• **What the task asks**
After finding "How do I perform: Click" in a line below, print that line and the rest of the lines exactly, leaving out all pictures.

··········

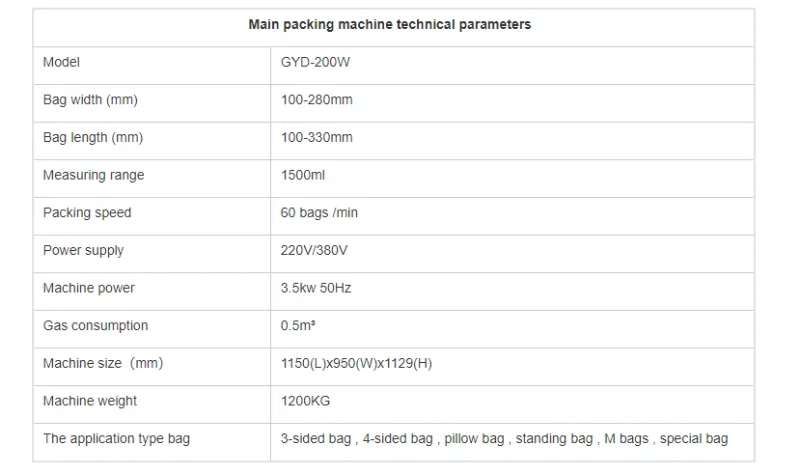Click the 100-330mm bag length value

click(316, 138)
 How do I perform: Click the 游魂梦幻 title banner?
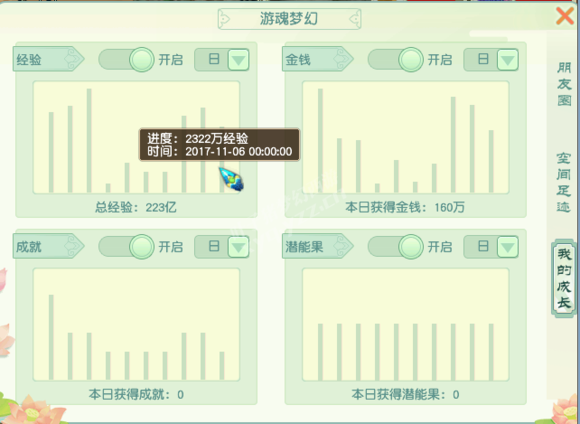(x=289, y=18)
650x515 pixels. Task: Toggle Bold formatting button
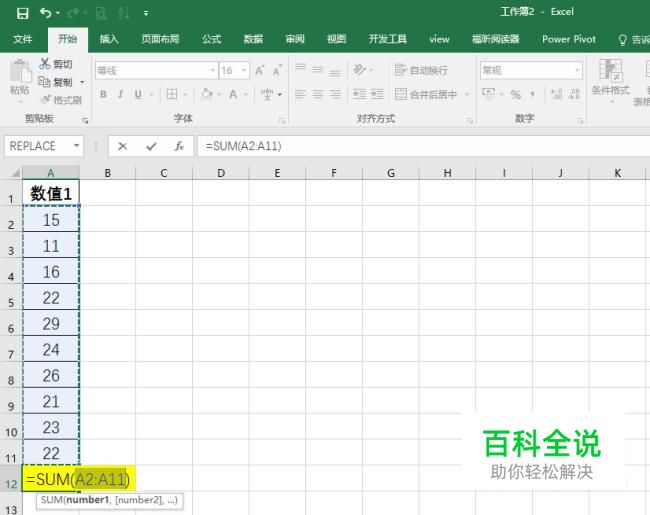point(101,95)
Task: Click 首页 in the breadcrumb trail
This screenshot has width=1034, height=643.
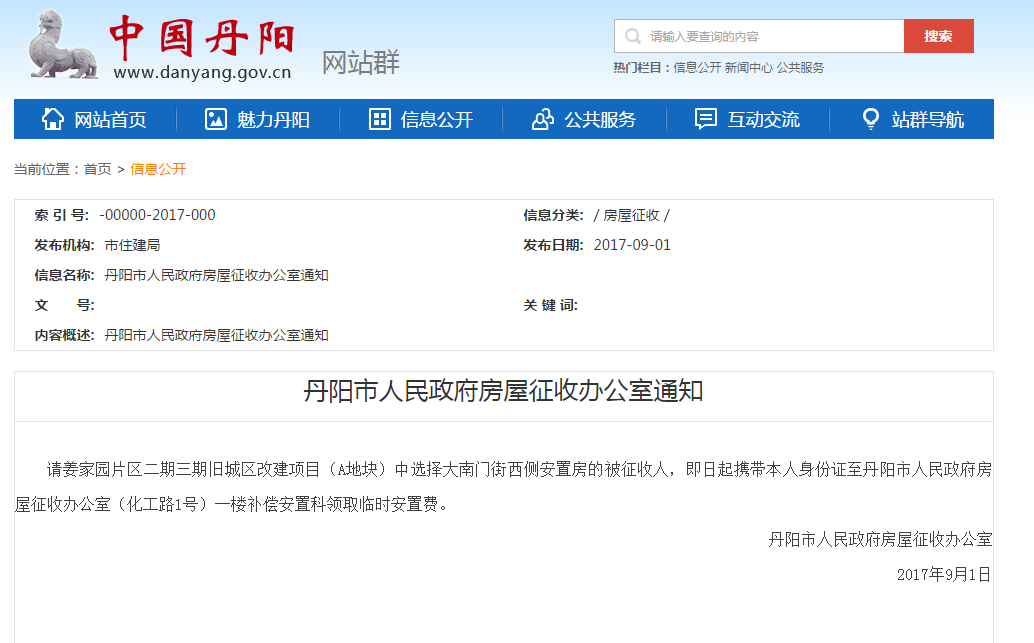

··········

• **Solution for this problem**
 How do I perform: Click the 游魂梦幻 title banner?
(x=289, y=18)
650x515 pixels. Task: Toggle Bold formatting button
point(101,95)
Task: Click 首页 in the breadcrumb trail
This screenshot has width=1034, height=643.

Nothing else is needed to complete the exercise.